James also takes care from the start, however, to emphasise the contrast between this callow young man’s point of view and his more sober, rational self at the supposed time of writing the narrative in the ‘present’, ie about 1884. (Nevertheless, he admits that, looking back on it with his ‘riper judgement’, he admires Beltraffio as much now as he did then.) This is a technique found perhaps most famously in Dickens’ Great Expectations, narrated by a wiser, adult Pip musing on how little he understood in his youth, when the events of the story took place. Now he realises their true and full significance, whereas his unreliable, youthful point of view, from which he presents those events as they happened, shows him misreading them and disastrously misinterpreting them. This in turn enables Dickens to lure the reader into sharing young Pip’s unreliable version, so that Miss Havisham is seen by him as his Fairy Godmother, Estella the Princess to whom he deludedly believes he’s destined to be married, and Magwitch as the Ogre; he later learns, as we do, that these characters were polar opposites to this view, and it’s the painful learning of this lesson that’s at the heart of the novel.

Thus in James’s story, when the impressionable young American arrived at the train station, ‘nervous and timid’, to be met by Ambient, he describes the encounter in terms that would not feel out of place in a frothy romantic comedy:

My heart beat very fast as I saw his handsome face, surmounted with a soft wide-awake…

Ambient knew ‘by instinct how a young American of an aesthetic turn would look when much divided by eagerness and modesty. He took me by the hand, and smiled at me’…

The narrator felt ‘very happy and rosy, in fact quite transported, when he laid his hand on my shoulder’, and describes Ambient as ‘a delightful creature’. His appearance is ‘Bohemian’ – he favours ‘velvet jackets’, ‘loose shirt-collars’, and is ‘looking a little dishevelled’.

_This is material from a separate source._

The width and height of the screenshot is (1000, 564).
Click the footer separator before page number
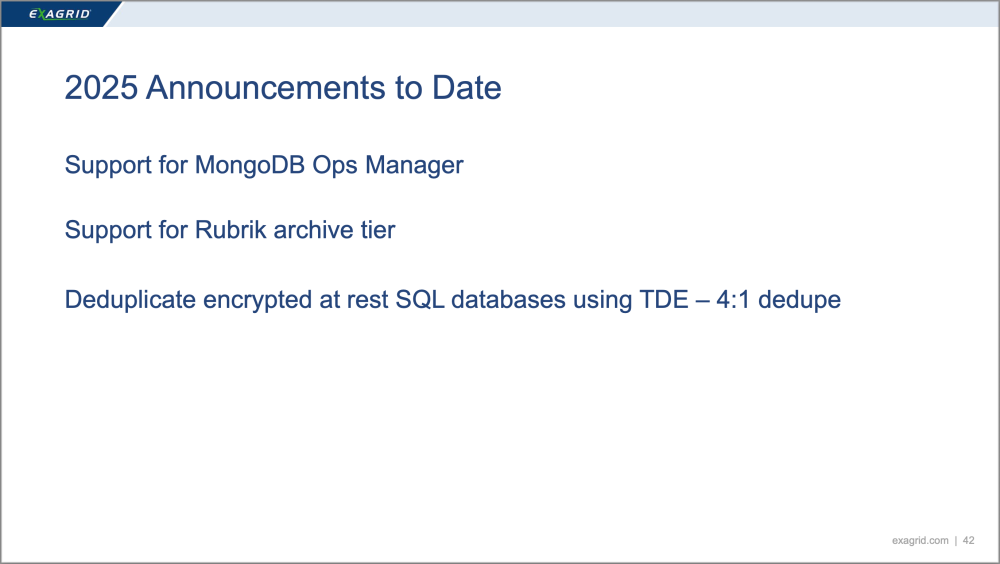956,541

DG Rossetti, The Bower Maids, 1872:

DG Rossetti, The Bower Maids, 1872: typically soulful women in aesthetic garb and poses

Arrived at the author’s cottage the narrator describes the pastoral scene, as we have previously seen, in similarly gushing terms: it looks like a copy of ‘a masterpiece of one of the pre-Raphaelites’. Last time I pointed out how Ambient’s sister Gwendolen is likened to a portrait by Rossetti, while Beatrice was a Gainsborough or a Lawrence. James uses the contrasting styles and philosophies of these schools of artists to make his characters’ nature clear: the avant-garde and aesthetic versus the traditional and conventional.

James frequently places reminds us that this rose-tinted narrative is presented in retrospect, repeatedly using the same ‘that was then, this is now’ technique that Dickens uses with Pip; for example there is often an interjected ‘I remember’, which places the reader in this dual zone: the immediacy of the young enthusiast’s unreliable point of view, and the clearer-sighted maturity of the later man:

I remember looking for the signs of genius in the very form of his questions – and thinking I found it.

The house was, ‘to my vision, a cottage glorified and translated; it was a palace of art.’ When they first saw Beatrice and Dolcino in the garden, Ambient remarked that ‘she has got the boy’, in a tone the narrator had not heard before.

I was not fully aware of it at the time, but it lingered in my ear and I afterwards understood it.

This dual chronology places us, therefore, in the midst of action as it happens, but as with Pip’s narration, the American declines to present to us a fully mature and clear interpretation of the significance of what is unfolding as he narrates. Like the extracts just quoted, they tend to hint at something else, but the narrator never fully discloses what really happens. This is where the plot darkens, and the light comedy fades out.

The plot proceeds to show how the fierce struggle for possession of the little boy’s heart and soul between his morally contrasting parents culminates tragically.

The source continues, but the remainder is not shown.